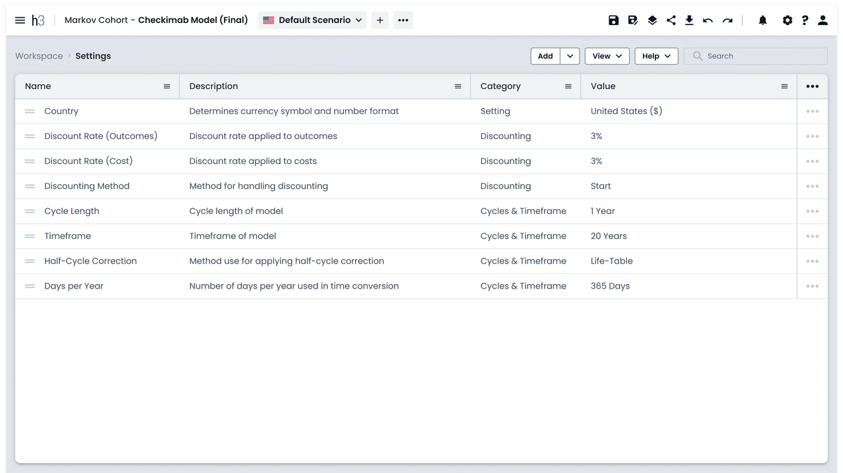Open the View dropdown menu

tap(607, 56)
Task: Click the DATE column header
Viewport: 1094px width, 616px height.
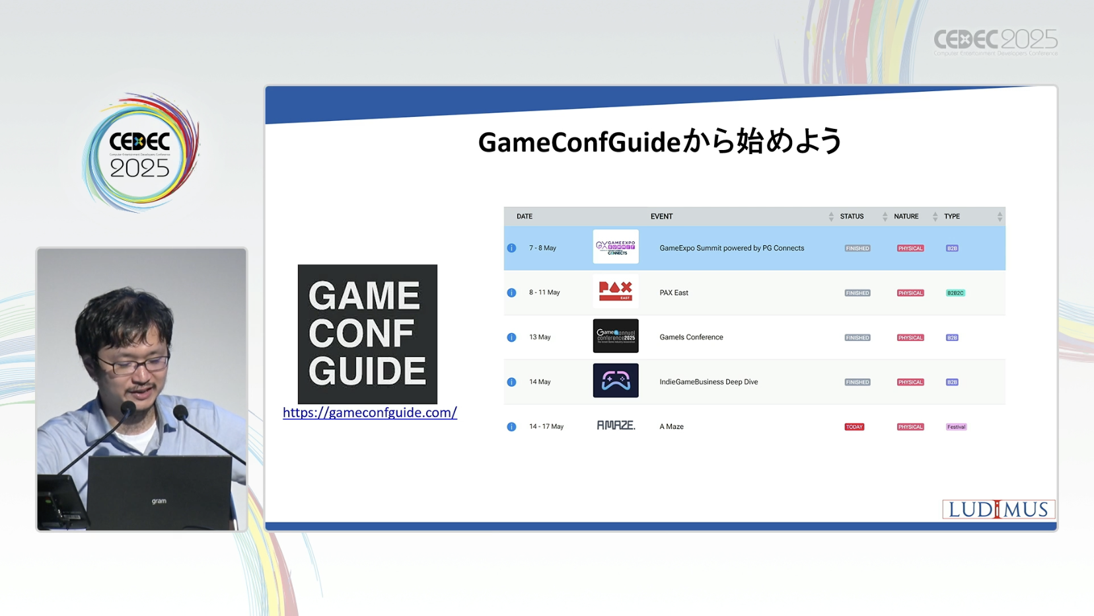Action: (x=525, y=217)
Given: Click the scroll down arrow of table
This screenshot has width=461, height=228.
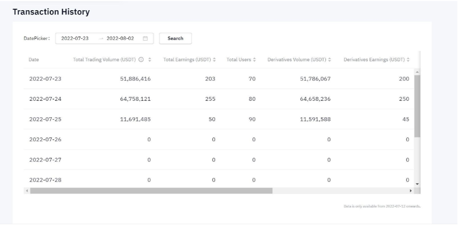Looking at the screenshot, I should click(418, 184).
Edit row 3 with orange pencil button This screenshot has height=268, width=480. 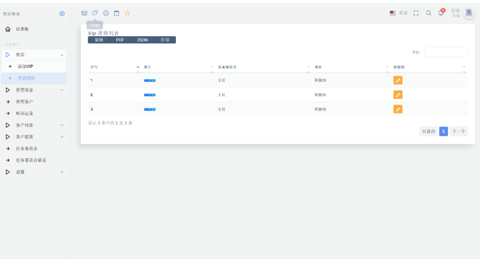pyautogui.click(x=398, y=109)
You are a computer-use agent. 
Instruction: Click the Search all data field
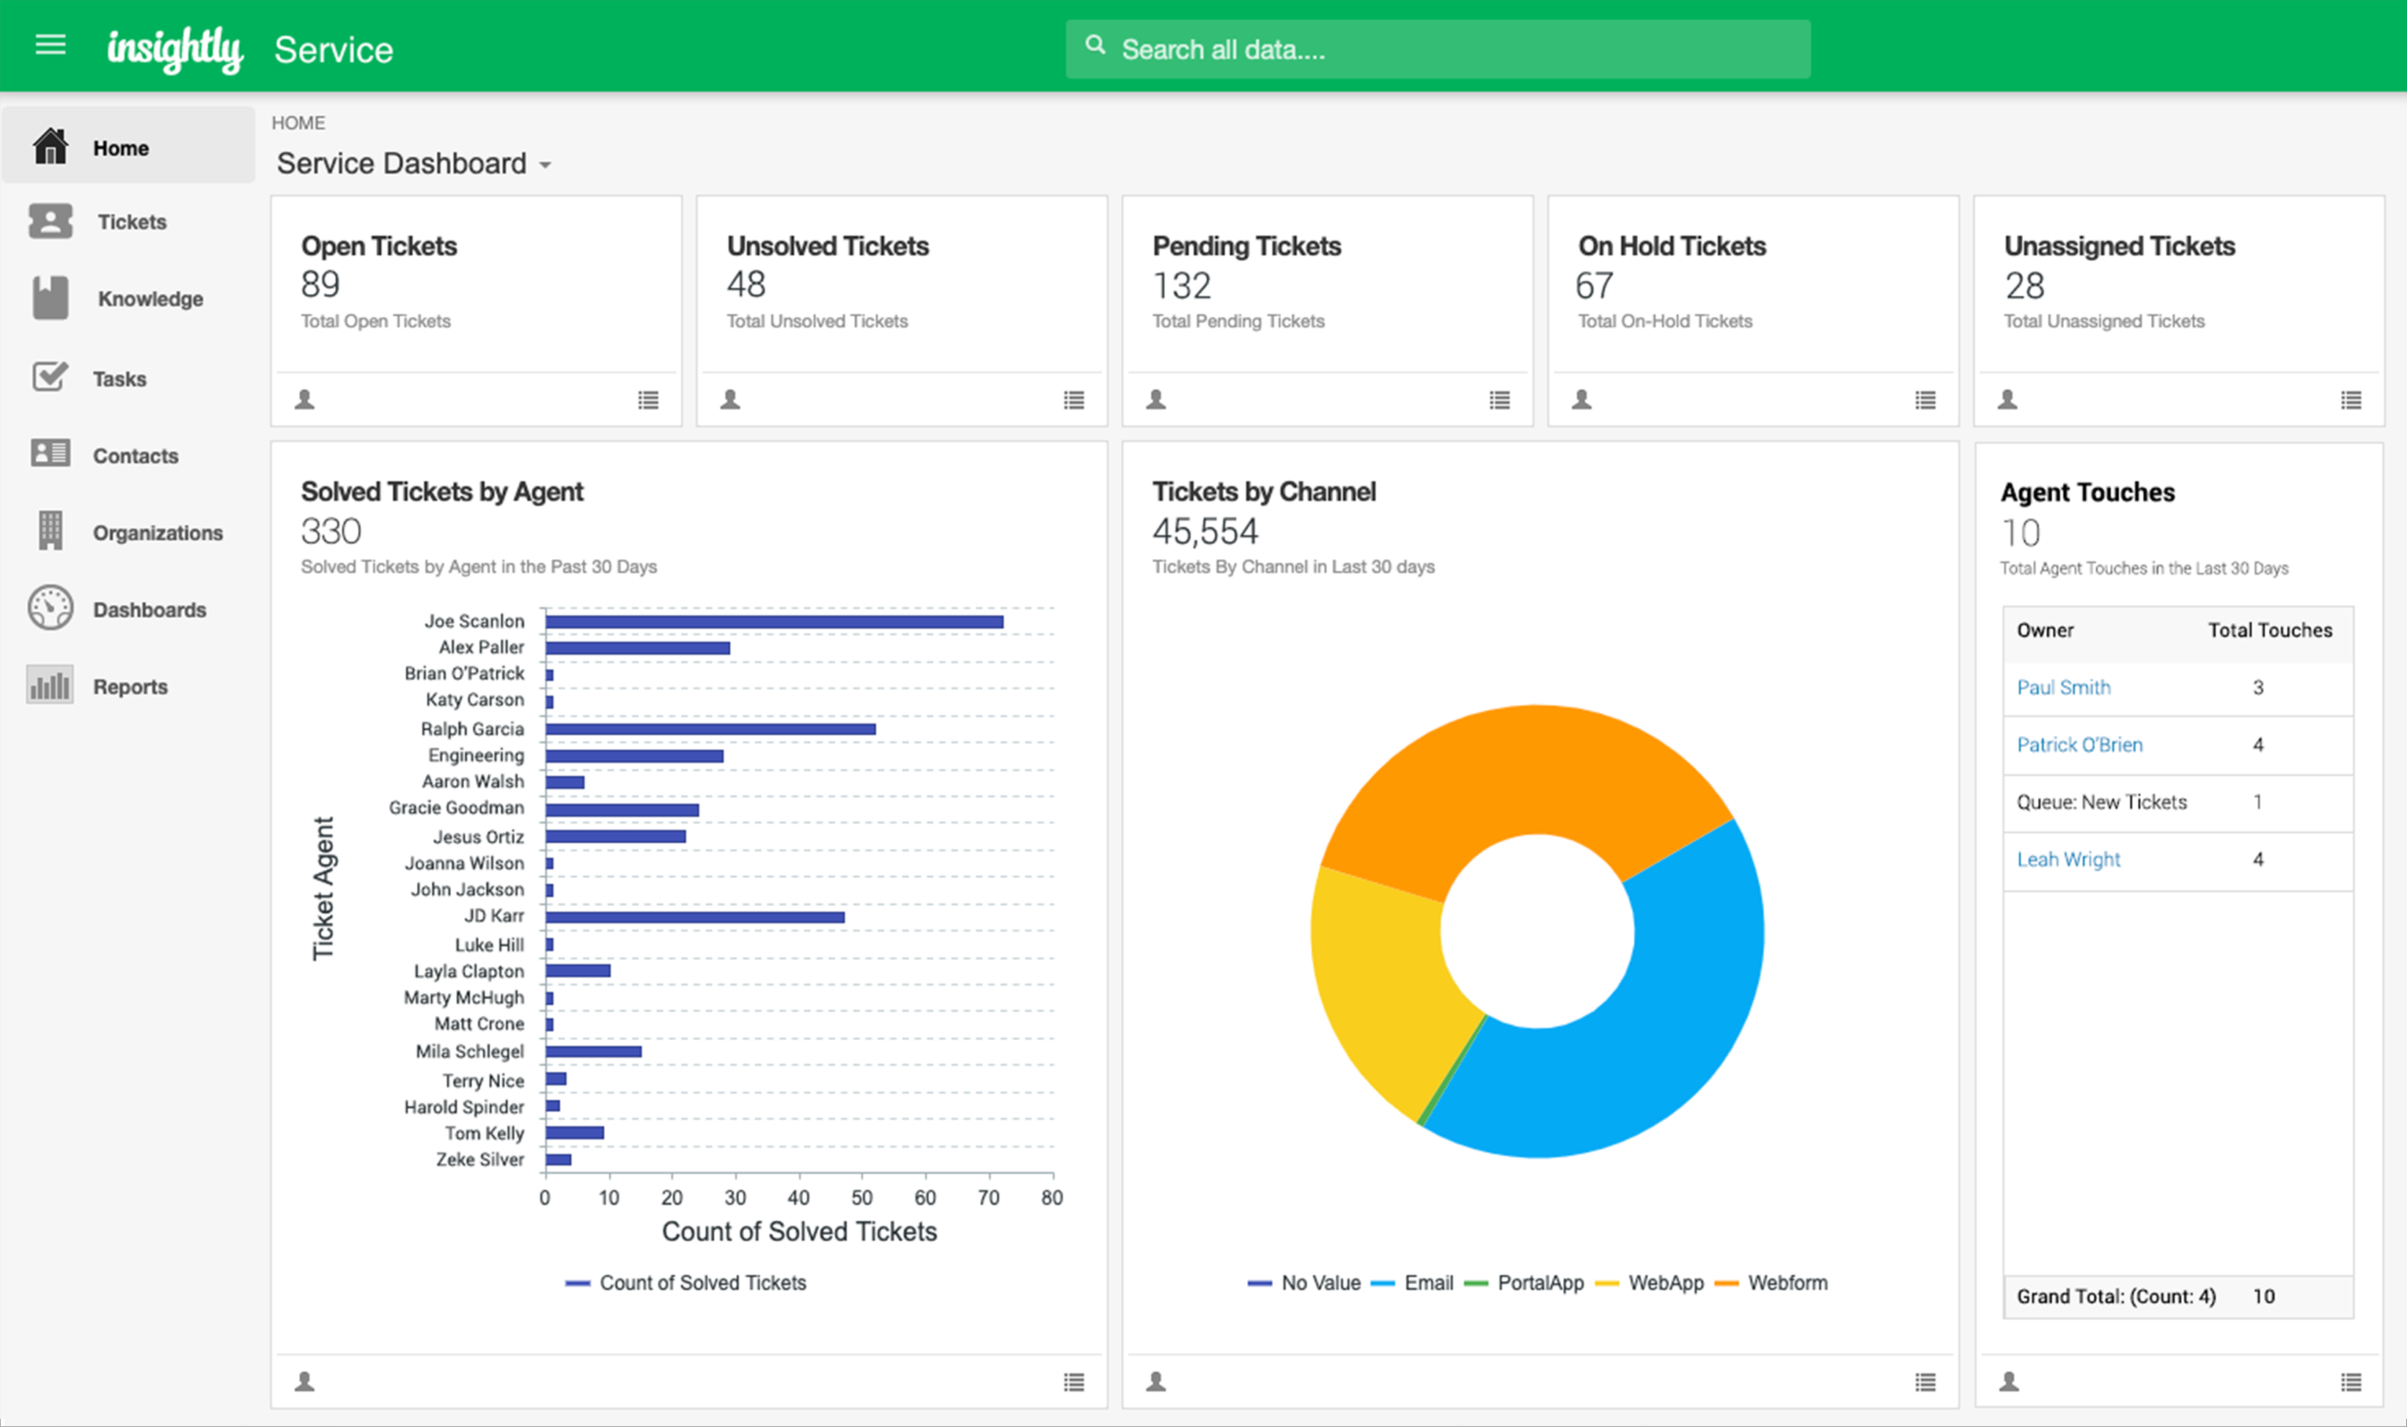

* * * * * * * * *

Goal
Return the listing word for word, from its first line through the line containing "Action: (x=525, y=217)", and leave out the pictures.

In response
Open the View dropdown menu

tap(607, 56)
Task: Click the DATE column header
Viewport: 1094px width, 616px height.
Action: (x=525, y=217)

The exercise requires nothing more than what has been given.